Paul: And what is your big challenge for 2021?

Stevensang: Adoption will continue to be a challenge. Digitalization certainly needs to happen, but FMCG traders are rarely tech-savvy. That’s why many people on our team are now creating educational content such as tutorials and videos, to guide clients through the process.

What we’re doing—a one-stop solution in a complex ecosystem that encompasses logistics services, merchant services, point-of-sale and data services, even financial services—is very new. To convince merchants and FMCG sellers to join, we need to convince them that we aren’t taking their business, but truly wish to empower them. 

We are also challenging ourselves to build fairly simple, user-friendly, but more powerful features that fit the needs of our users. It’s a big challenge, but we see that the FMCG digitalization opportunity is extraordinarily large in Indonesia.

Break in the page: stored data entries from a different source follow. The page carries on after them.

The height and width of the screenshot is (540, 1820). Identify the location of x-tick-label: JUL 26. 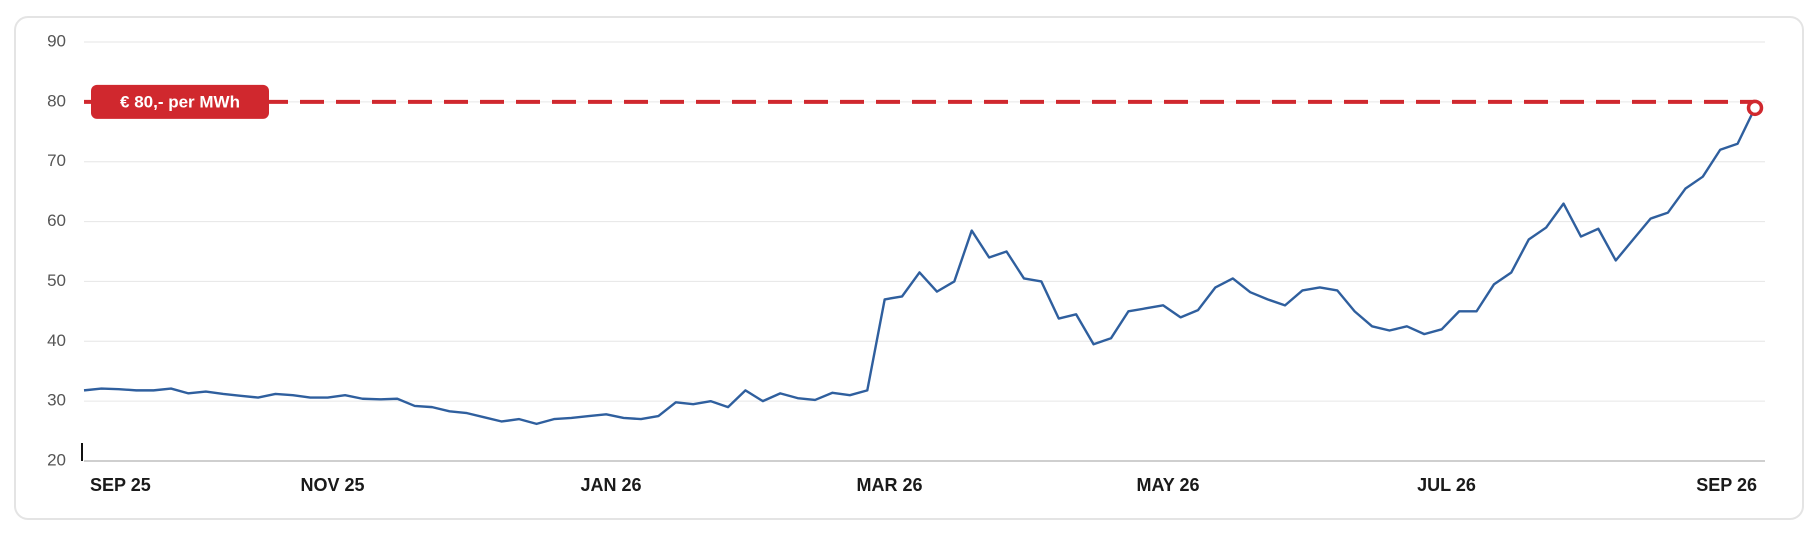
(1446, 485).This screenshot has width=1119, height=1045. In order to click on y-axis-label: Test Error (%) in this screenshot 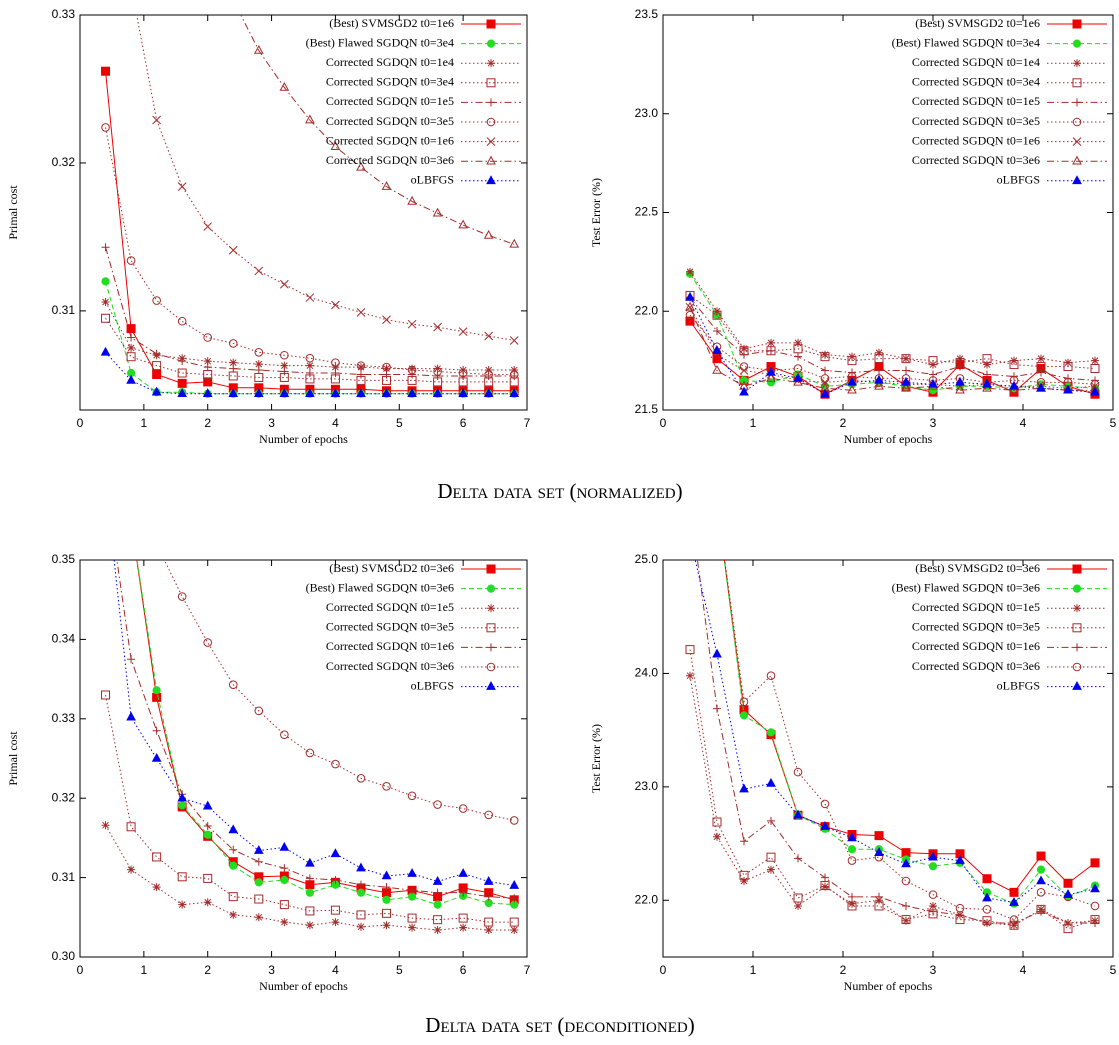, I will do `click(596, 212)`. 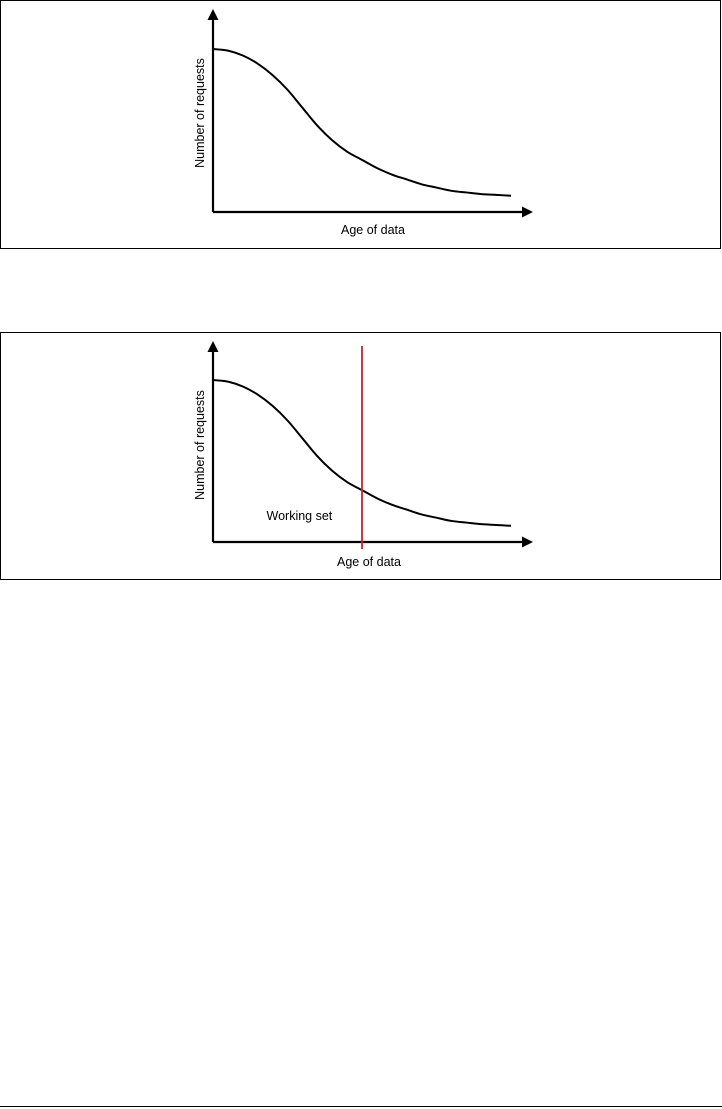 I want to click on chart-1-y-axis-arrow, so click(x=213, y=14). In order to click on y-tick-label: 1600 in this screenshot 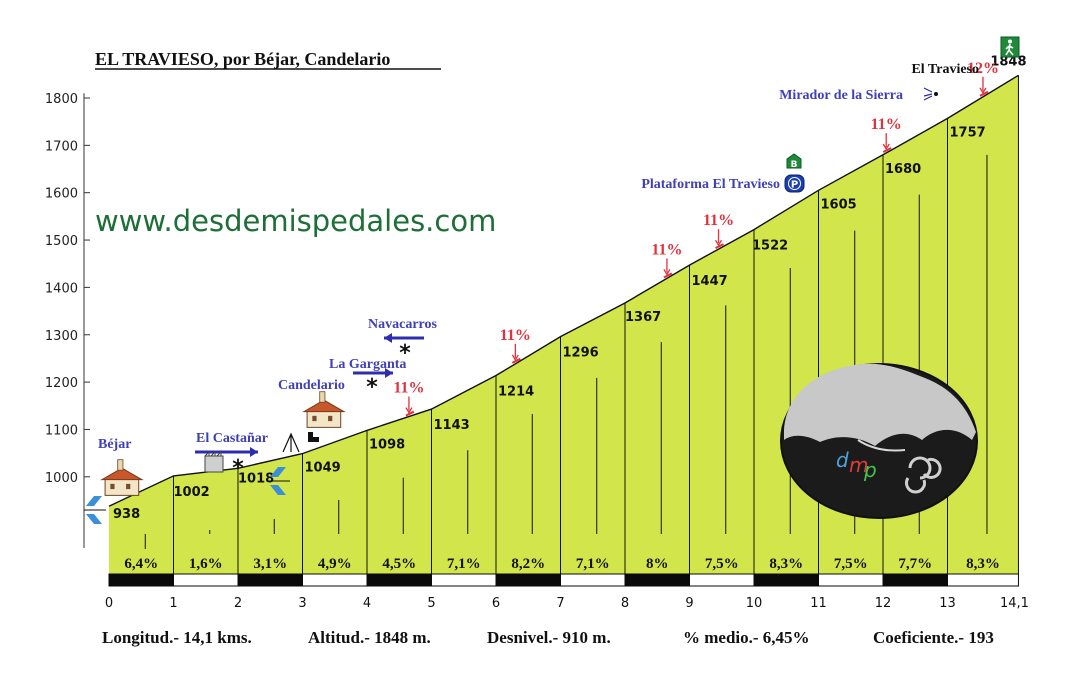, I will do `click(62, 194)`.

Paul: As a venture capital firm, we’re always trying to see how we can become better partners to our founders. Any advice for us? How can we be more helpful to you?

Stevensang: Investors who are familiar with their portfolio’s businesses and landscapes. For example, I’m in Indonesia—investors can bring insight from similar businesses based in other countries, like the Philippines, Malaysia or Singapore. Familiarity with our own markets is also a plus. Connecting us to talent is very helpful. And finally, providing synergy by connecting us to others in the portfolio and perhaps even fostering collaborations. 

Paul: Let’s wrap this up with one final question. What’s one piece of advice you’d give to a new founder?

Stevensang: Know what you are looking for. You need to have a clear path that guides you. And of course: keep your integrity.